What are experimental techniques to probe band structure of solids? What are experimental techniques to probe band structure of solids? I am not looking for exhaustive list. Few simple to understand techniques will suffice.
 A: To actually measure the 3D band structure is quite a difficult proposition. In materials that are quasi-2D (materials that are weakly bonded along one axis), the best probe of band structure today is angle-resolved photoemission spectroscopy. However, it only probes the band structure of the occupied states. For instance see the Fermi surface map of Sr2RhO4 below.
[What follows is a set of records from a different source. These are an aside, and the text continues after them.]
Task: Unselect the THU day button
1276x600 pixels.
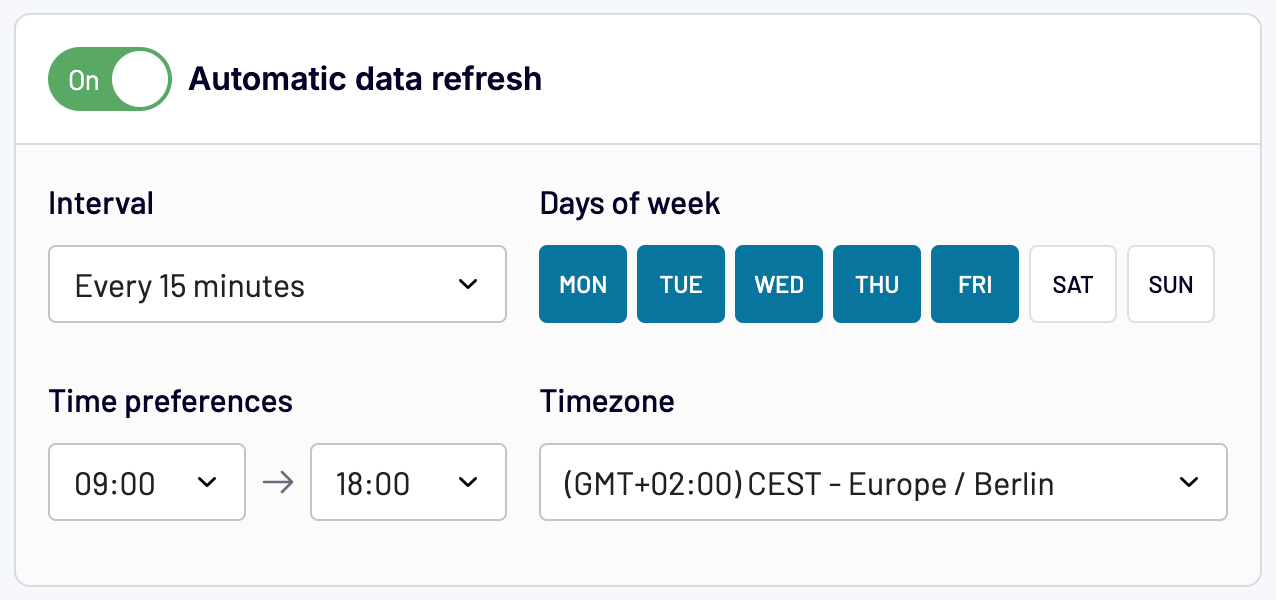Action: coord(877,285)
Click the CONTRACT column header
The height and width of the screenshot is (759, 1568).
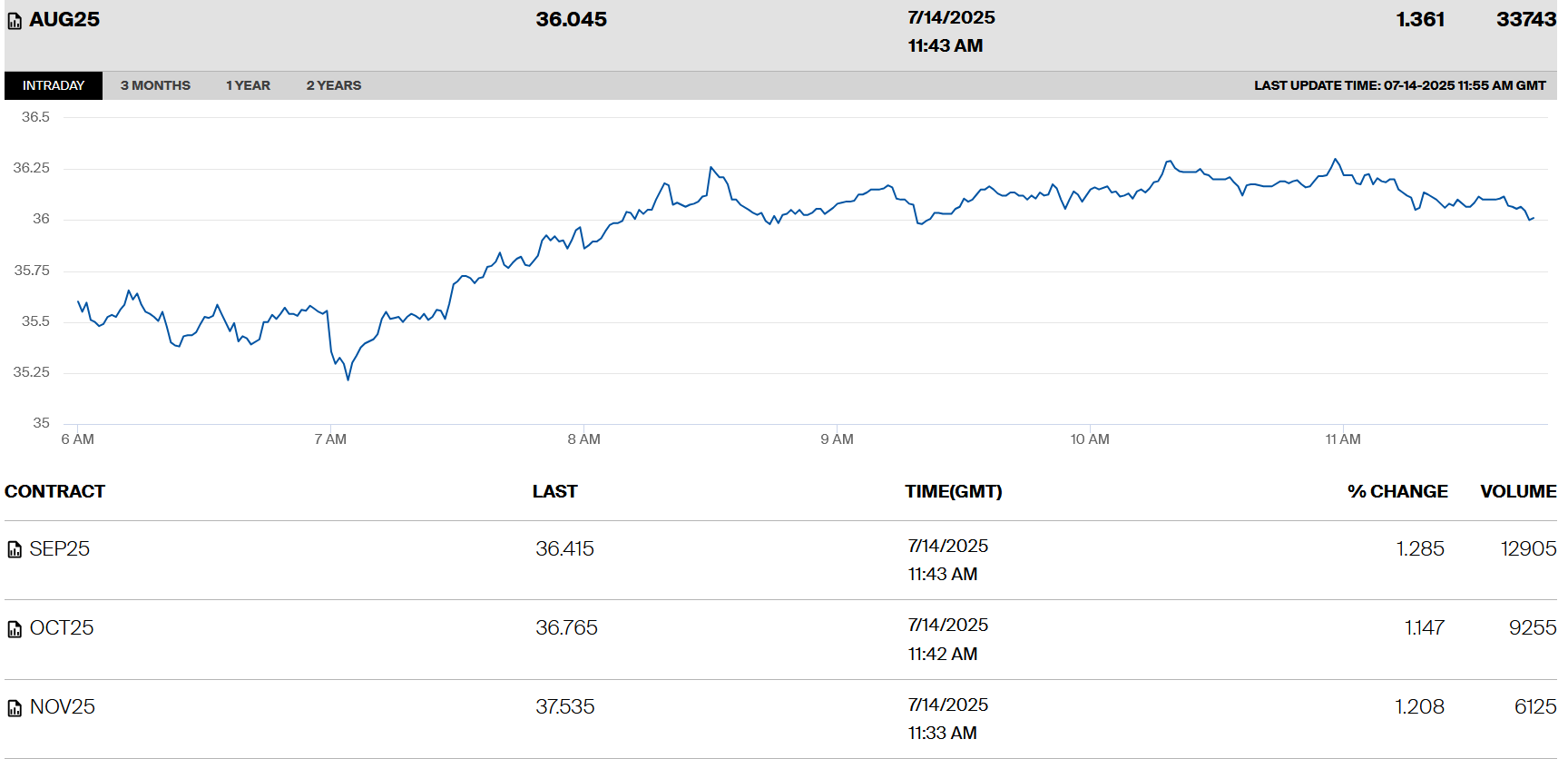point(55,491)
Fermi Surface of Sr2RhO4 http://www2.ph.ed.ac.uk/~rperry1/rhodate%20arpes.jpg
Other than ARPES, inverse photoemission spectroscopy is used to probe the unoccupied states' band structure. Quantum oscillation experiments (Shubnikov-de Haas, de Haas-van Alphen, etc.) provide valuable information about the Fermi surface, but must be conducted under a large magnetic field, which may itself alter the Fermi surface in some cases. Scanning tunneling microscopy provides valuable information about the density of states of a materials band structure. Optical experiments can yield information about the size of the band gap in insulators. Also, DFT (density functional theory) calculations are routinely performed to estimate band structure in materials. Obviously, these probes can give you more information than the quick description here, but I will stop here for sake of brevity.
All in all, it must be said that there is no one probe that can provide the band structure of all materials effectively. Most of the time one deduces the characteristics of the band structure from a wealth of experiments and calculations (numerical and theoretical). Hope this helps! 
A: Ashcroft & Mermin devotes a (short) chapter (14 in my edition) to experimental techniques to measure Fermi surfaces (note they focus mostly on metals).  These include de Haas - van Alphen, magnetoacoustic measurements, etc. For semiconductor band structures there are various techniques with (angle resolved) photoelectron spectroscopy being one of the more common ones used these days.